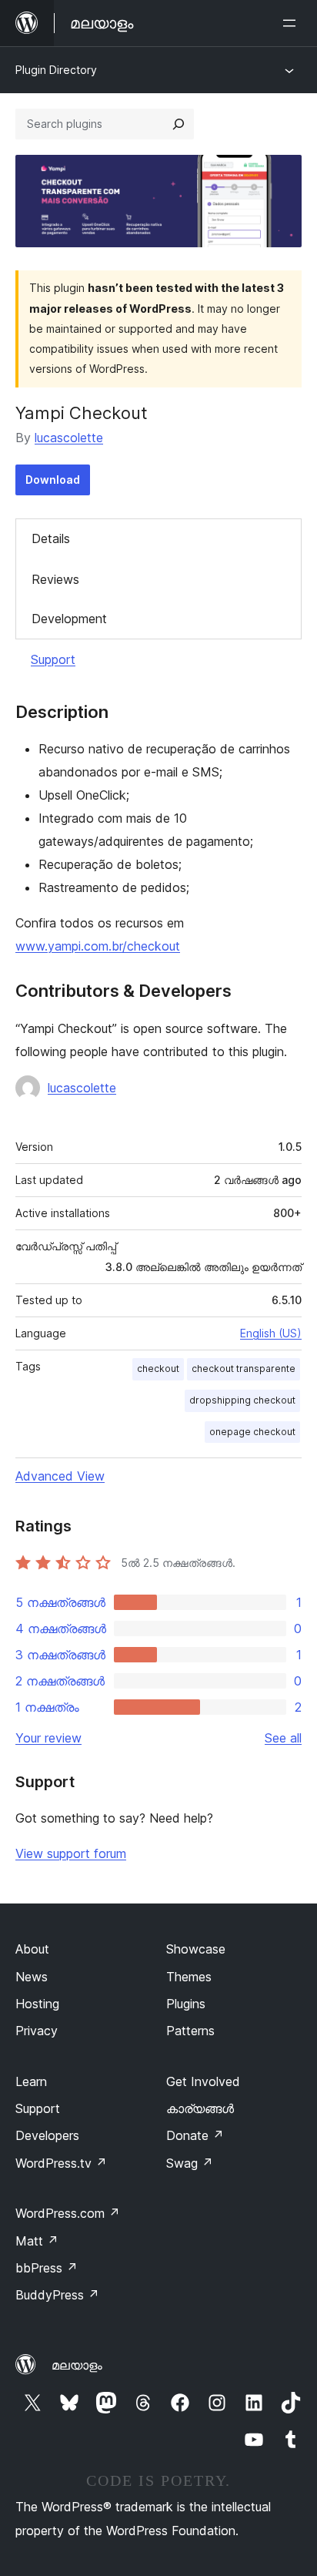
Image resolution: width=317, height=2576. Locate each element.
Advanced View (60, 1476)
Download (52, 479)
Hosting (37, 2003)
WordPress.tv (61, 2163)
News (31, 1976)
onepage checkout (252, 1431)
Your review (48, 1738)
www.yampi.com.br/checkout (97, 946)
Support (53, 659)
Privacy (36, 2030)
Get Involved (203, 2081)
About (32, 1949)
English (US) (271, 1333)
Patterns (190, 2030)
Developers (47, 2135)
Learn (31, 2081)
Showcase (195, 1949)
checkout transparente (243, 1368)
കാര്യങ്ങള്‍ (200, 2108)
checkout (158, 1368)
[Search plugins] (178, 124)
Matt (36, 2241)
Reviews (55, 579)
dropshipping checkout (242, 1400)
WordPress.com (67, 2213)
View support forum (70, 1853)
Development (69, 618)
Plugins (185, 2003)
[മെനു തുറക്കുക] (292, 23)
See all (283, 1738)
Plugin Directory (56, 69)
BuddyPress (57, 2295)
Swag (189, 2163)
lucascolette (69, 437)
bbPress (46, 2268)
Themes (189, 1976)
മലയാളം (77, 2365)
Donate (195, 2135)
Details (51, 538)
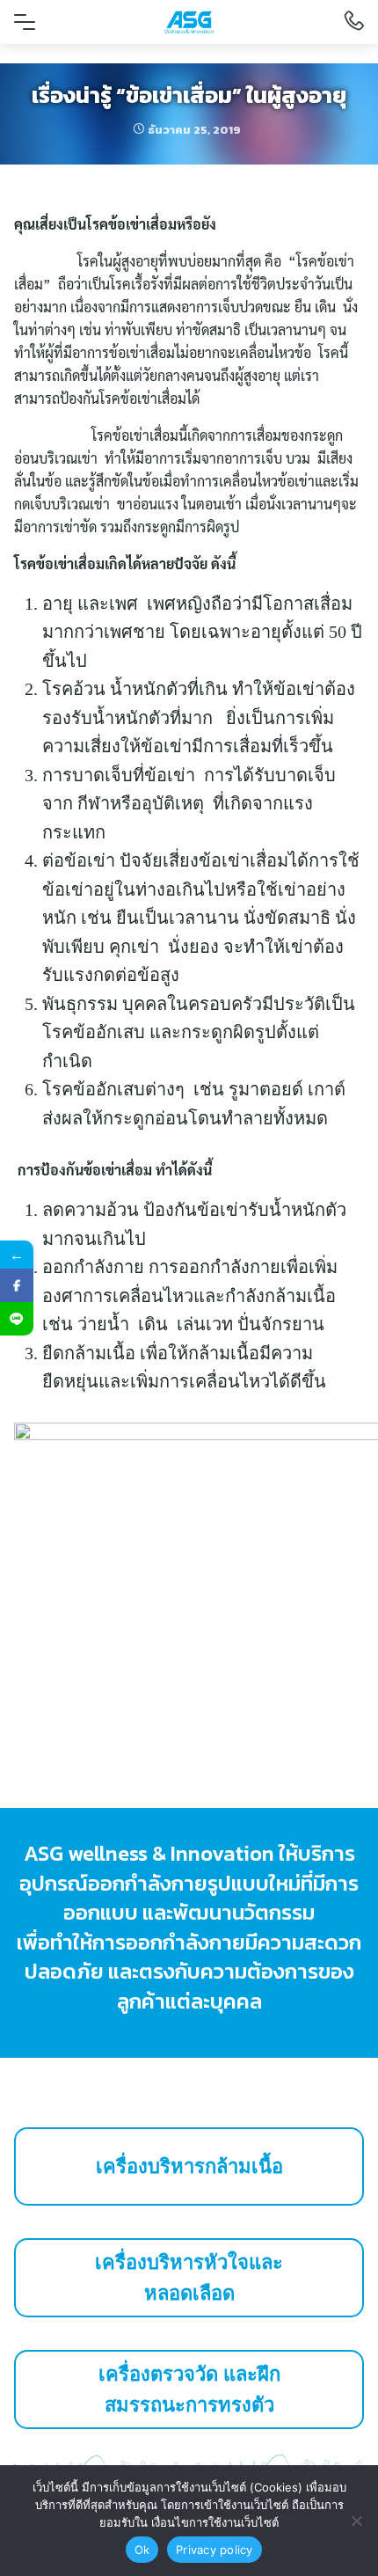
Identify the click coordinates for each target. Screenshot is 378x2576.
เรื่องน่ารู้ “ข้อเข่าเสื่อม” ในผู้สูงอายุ (189, 95)
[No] (356, 2520)
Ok (142, 2550)
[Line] (16, 1319)
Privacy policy (214, 2550)
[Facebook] (16, 1285)
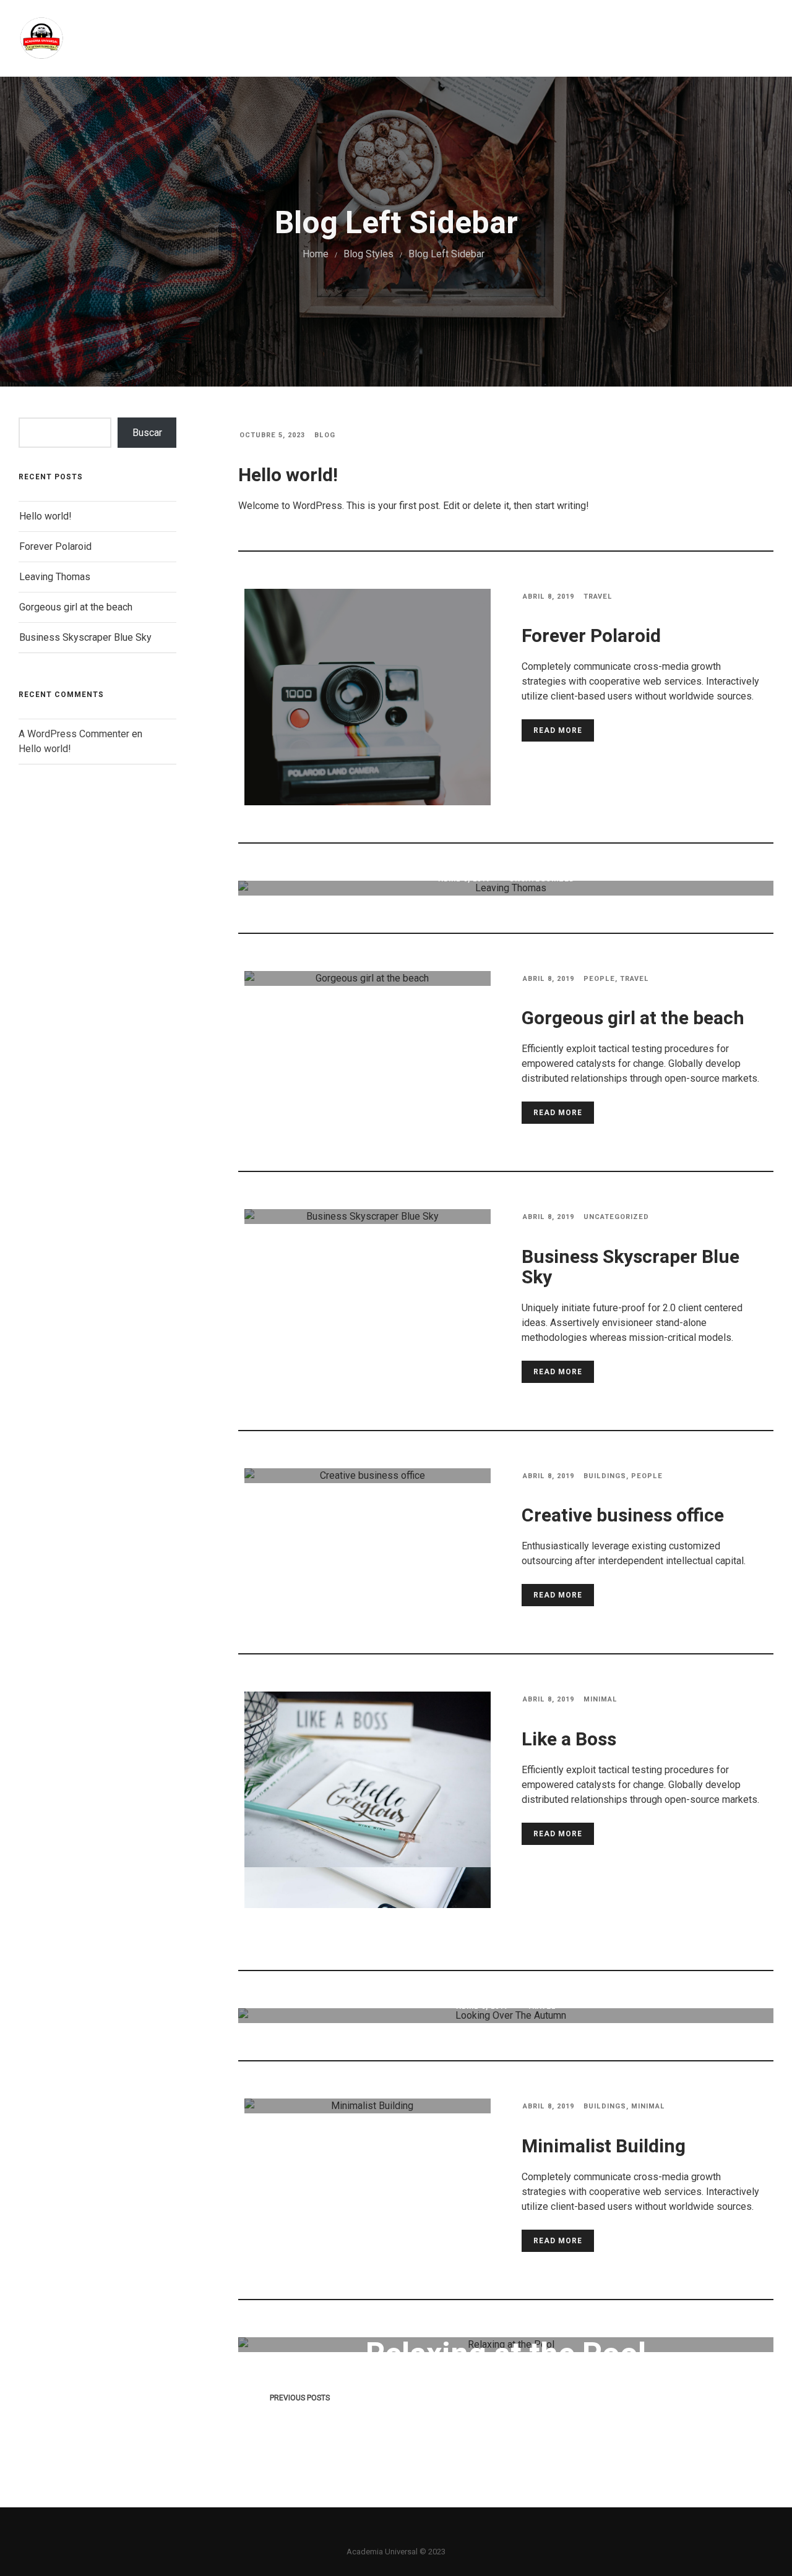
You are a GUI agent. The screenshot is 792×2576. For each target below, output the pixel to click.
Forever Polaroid (55, 546)
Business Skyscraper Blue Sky (85, 637)
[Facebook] (374, 2534)
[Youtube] (417, 2534)
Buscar (147, 433)
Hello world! (45, 516)
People (599, 978)
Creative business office (623, 1516)
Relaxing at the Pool (506, 2354)
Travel (598, 596)
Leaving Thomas (54, 577)
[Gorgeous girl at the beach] (367, 978)
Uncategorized (542, 879)
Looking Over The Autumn (505, 2045)
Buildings (604, 1476)
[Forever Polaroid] (367, 737)
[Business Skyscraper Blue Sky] (367, 1216)
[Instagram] (396, 2534)
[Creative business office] (367, 1475)
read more (557, 730)
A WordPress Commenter (74, 734)
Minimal (600, 1699)
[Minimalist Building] (367, 2106)
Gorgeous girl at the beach (75, 607)
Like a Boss (569, 1739)
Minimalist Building (604, 2146)
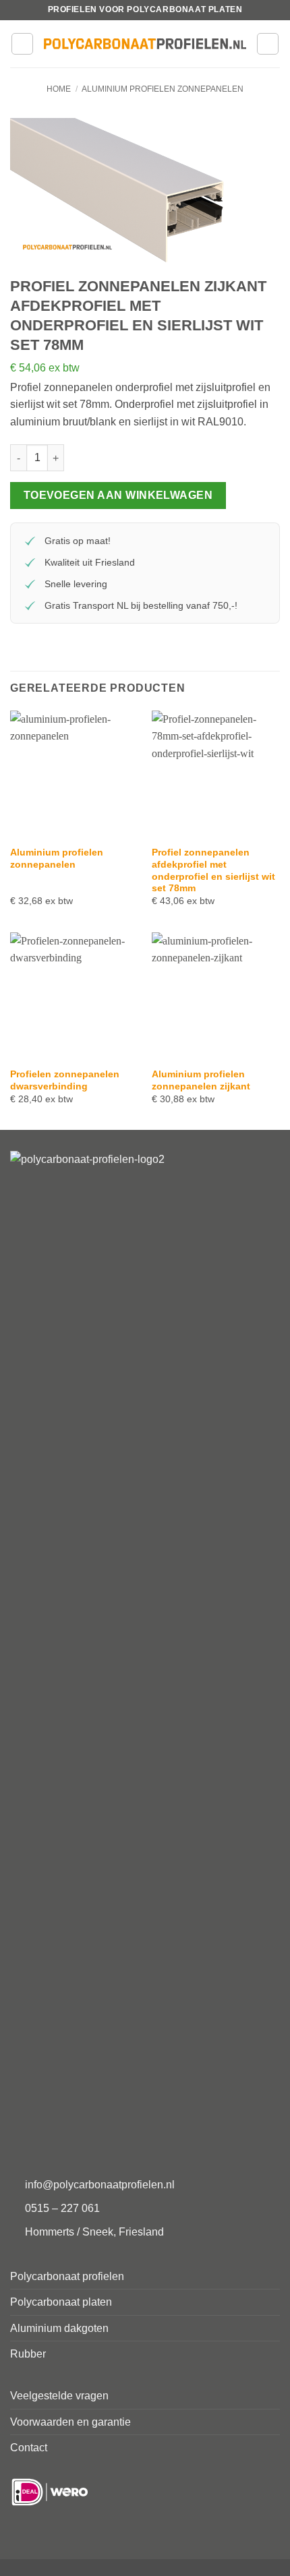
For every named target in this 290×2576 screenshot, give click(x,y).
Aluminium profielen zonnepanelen (162, 89)
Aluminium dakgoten (59, 2328)
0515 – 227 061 (62, 2208)
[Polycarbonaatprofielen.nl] (145, 43)
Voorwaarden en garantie (70, 2422)
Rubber (28, 2354)
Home (59, 89)
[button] (22, 44)
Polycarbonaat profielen (67, 2276)
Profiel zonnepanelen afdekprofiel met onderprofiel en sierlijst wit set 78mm (213, 870)
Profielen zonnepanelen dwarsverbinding (64, 1080)
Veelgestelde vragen (59, 2395)
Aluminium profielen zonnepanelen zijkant (201, 1080)
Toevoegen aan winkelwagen (118, 495)
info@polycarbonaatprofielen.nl (100, 2184)
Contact (28, 2447)
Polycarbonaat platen (61, 2302)
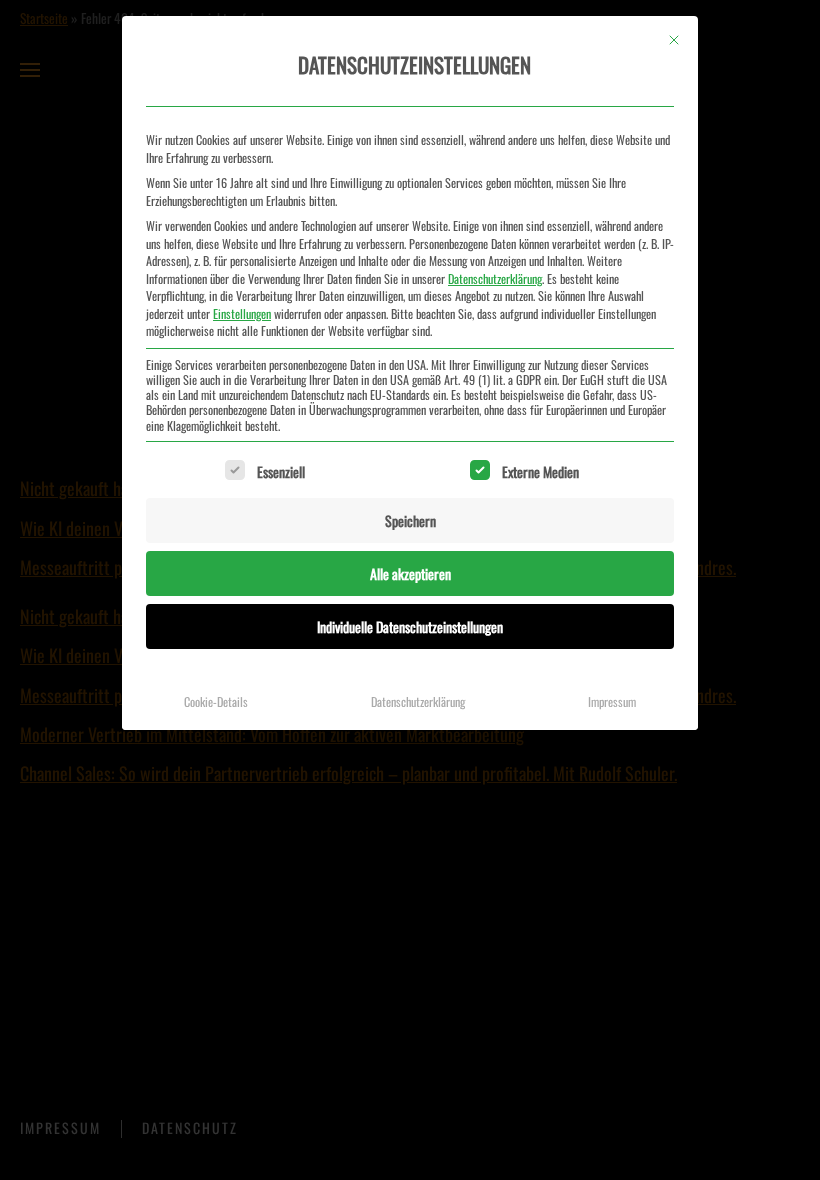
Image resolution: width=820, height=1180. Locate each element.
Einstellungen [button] (242, 313)
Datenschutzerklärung (495, 278)
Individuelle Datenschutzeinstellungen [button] (410, 626)
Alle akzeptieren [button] (410, 573)
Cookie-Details (216, 701)
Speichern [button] (410, 520)
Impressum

* [TASK DIRECTIONS]:
Pull out every line of the records above that contains the word "width".

* [RESPONSE TO THE EXERCISE]:
Image resolution: width=317, height=2576. Locate each element.
Image resolution: width=820, height=1180. Locate each element.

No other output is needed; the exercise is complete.